As a middle-aged male doctor, I watched with disbelief at the news last week that half of women believe the NHS treats their health as a second-class problem.
Why did only half of women believe that? I think this should be 100 percent of them. The shameful fact is that women are truly treated like second-class citizens when it comes to their health, with study after study showing that they consistently receive worse medical care than men.
This needs to change and – as a husband and father of daughters, but also as a doctor – I fear that this is not changing quickly enough.
Take heart disease: Compared to men, women who have a heart attack are more likely to be misdiagnosed and less likely to receive appropriate treatments, such as an angiogram to open clogged arteries.
No wonder women are more likely to die from a heart attack than men – don’t just take my word for it: a consensus statement bringing together all the relevant data, published last month in the journal Heart by leading British heart doctors, concluded that ‘Cardiovascular disease remains the number one killer of women in Britain. Women are underdiagnosed, undertreated and underrepresented in all areas of cardiovascular disease.”
Women are truly treated like second-class citizens, with study after study showing they receive worse medical care than men, writes Professor Rob Galloway (file image)
I don’t believe this is primarily due to overt sexism, but to a deep-rooted culture of medical education and research. I remember with dread the case of the 75-year-old who died of a heart attack when I was still a doctor. I’m sure she would have survived if she had been a he.
She had come to the emergency room with fatigue and vague pain in her chest and back, but not the typical crushing pain described in medical textbooks. She also didn’t have the usual risk factors we were taught, such as smoking or high blood pressure.
We discharged her with a diagnosis of ‘atypical chest pain’ and advised her to take paracetamol. Two hours later she had a heart attack and died.

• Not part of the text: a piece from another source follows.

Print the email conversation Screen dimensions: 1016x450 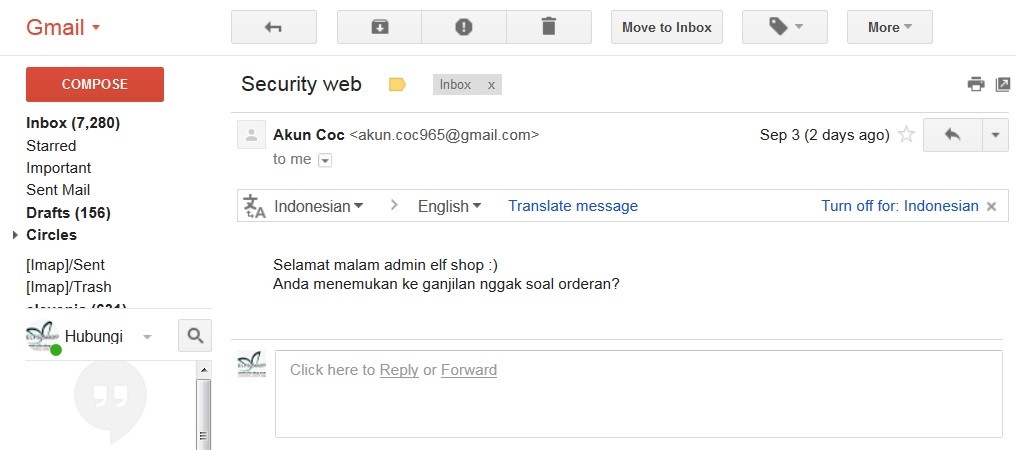(976, 84)
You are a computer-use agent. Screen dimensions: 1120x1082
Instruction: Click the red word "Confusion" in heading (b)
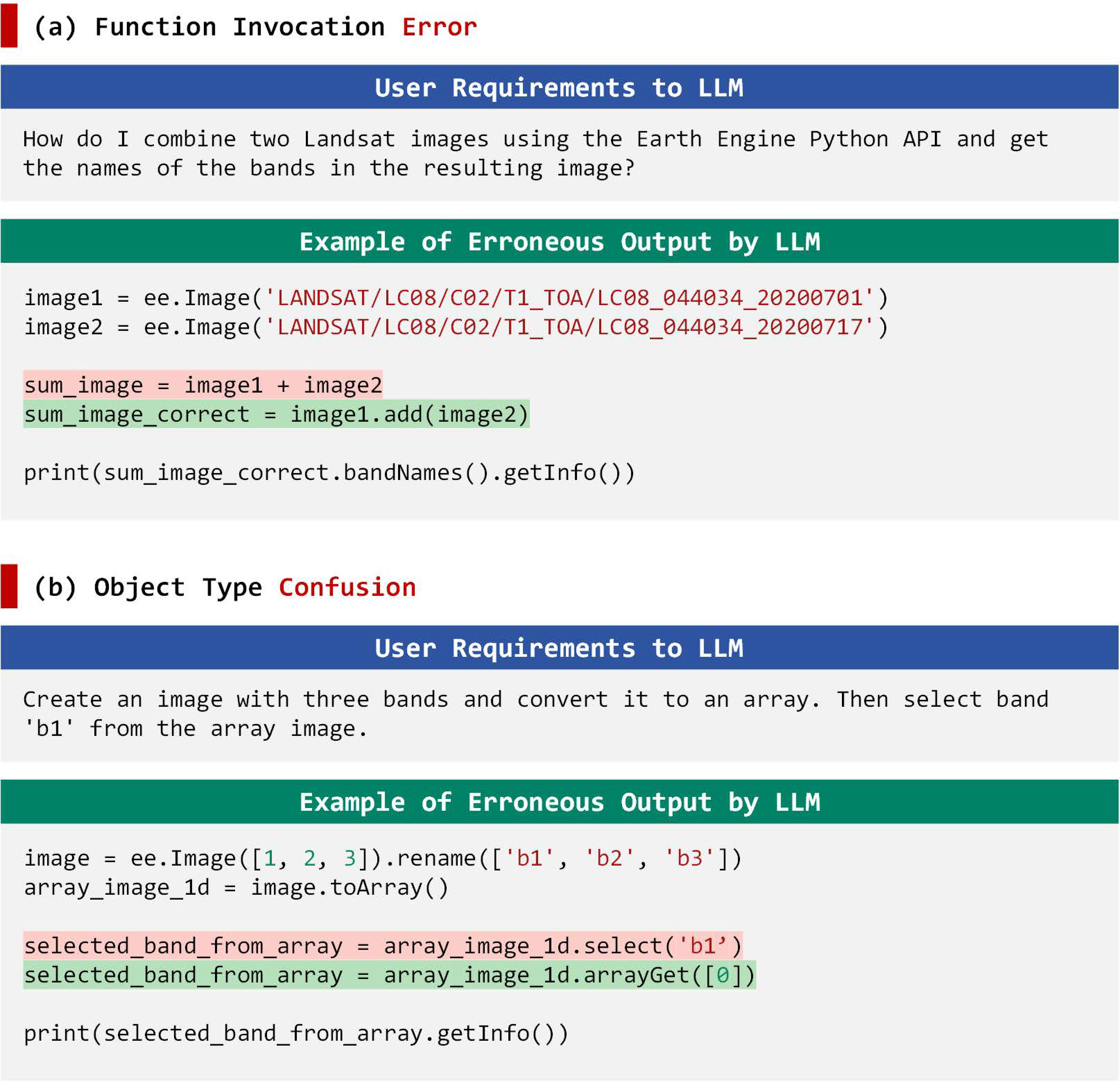347,587
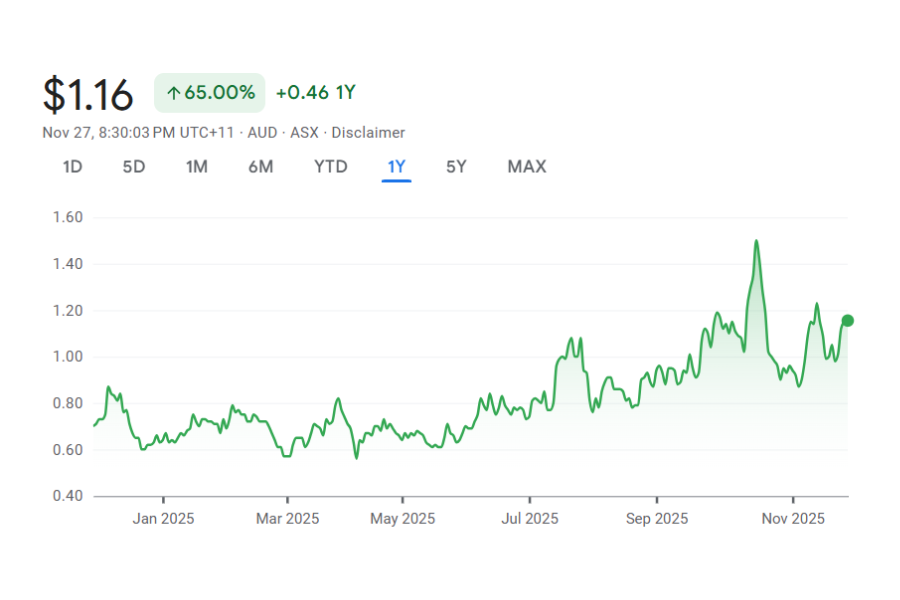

Her atypical symptoms were actually only atypical for men. And her risk factors were either unique to women or more relevant to women – for example, being postmenopausal and not taking HRT and having an autoimmune disease such as rheumatoid arthritis, a history of gestational diabetes or depression.
All risk factors – just not the ones I was taught. And her gender bias didn’t stop there. After her heart attack, the two members of the public who called the ambulance did not perform CPR. When the ambulance crew arrived, it was too late.
A new survey from St John Ambulance shows that one in three Britons are afraid to resuscitate women because they are afraid of touching their breasts. This would explain why only 68 percent of women receive CPR from civilians; 73 percent of men do that. Significantly, survival after cardiac arrest is higher in men than in women.
David Bowen, national clinical lead for resuscitation at St John Ambulance, told me: ‘We need to break the myth that it is not appropriate to perform CPR on women.’
The inequality between men and women certainly does not only apply to cardiovascular disease: many studies have shown that women who go to the emergency room with pain are more likely to wait longer for pain relief and are less likely to be discharged with painkillers.
A recent study in the journal Proceedings of the National Academy of Sciences, based on notes from more than 20,000 emergency room patients, found that men were 20 percent more likely than women to be discharged with analgesia, even when their pain scores were the same. Female physicians showed these biases just as much as male physicians.
It also often fails in diagnosing conditions that only women can develop. Take endometriosis, a condition that affects millions of women worldwide. It takes an average of seven years to get a diagnosis – seven years of excruciating pain, often dismissed as ‘bad periods’ or stress.
And then there is the major problem of medical research, which in the past was often only conducted on men. Treatments for women are often based on the assumption that the findings apply equally to them. But the female body is not simply a small version of the male; different hormones, genetics and anatomy create a different patient.
The sleeping tablet zolpidem was previously prescribed to both men and women in the standard dose of 10 mg, based on clinical trials involving mainly male subjects. But research after the drug’s introduction showed that it was metabolized more slowly in women.
This meant they had higher levels of the drug in their system the morning after taking it, leading to drowsiness and a higher risk of car accidents. The false assumption that ‘one dose fits all’ literally puts the lives of many women at risk.
In 2013, twenty years after the drug was introduced, the U.S. Food and Drug Administration recommended lowering the dosage for women to 5 mg.
Gender-skewed education and years of research based on male disease models mean that I am less likely to provide the right diagnosis – and the right treatments – for 50 percent of my patients.
The end result? You know your body better than anyone and that should give you the confidence to challenge me and my fellow colleagues if you think we’re not doing it right. Request the care you deserve; Don’t assume that we know best.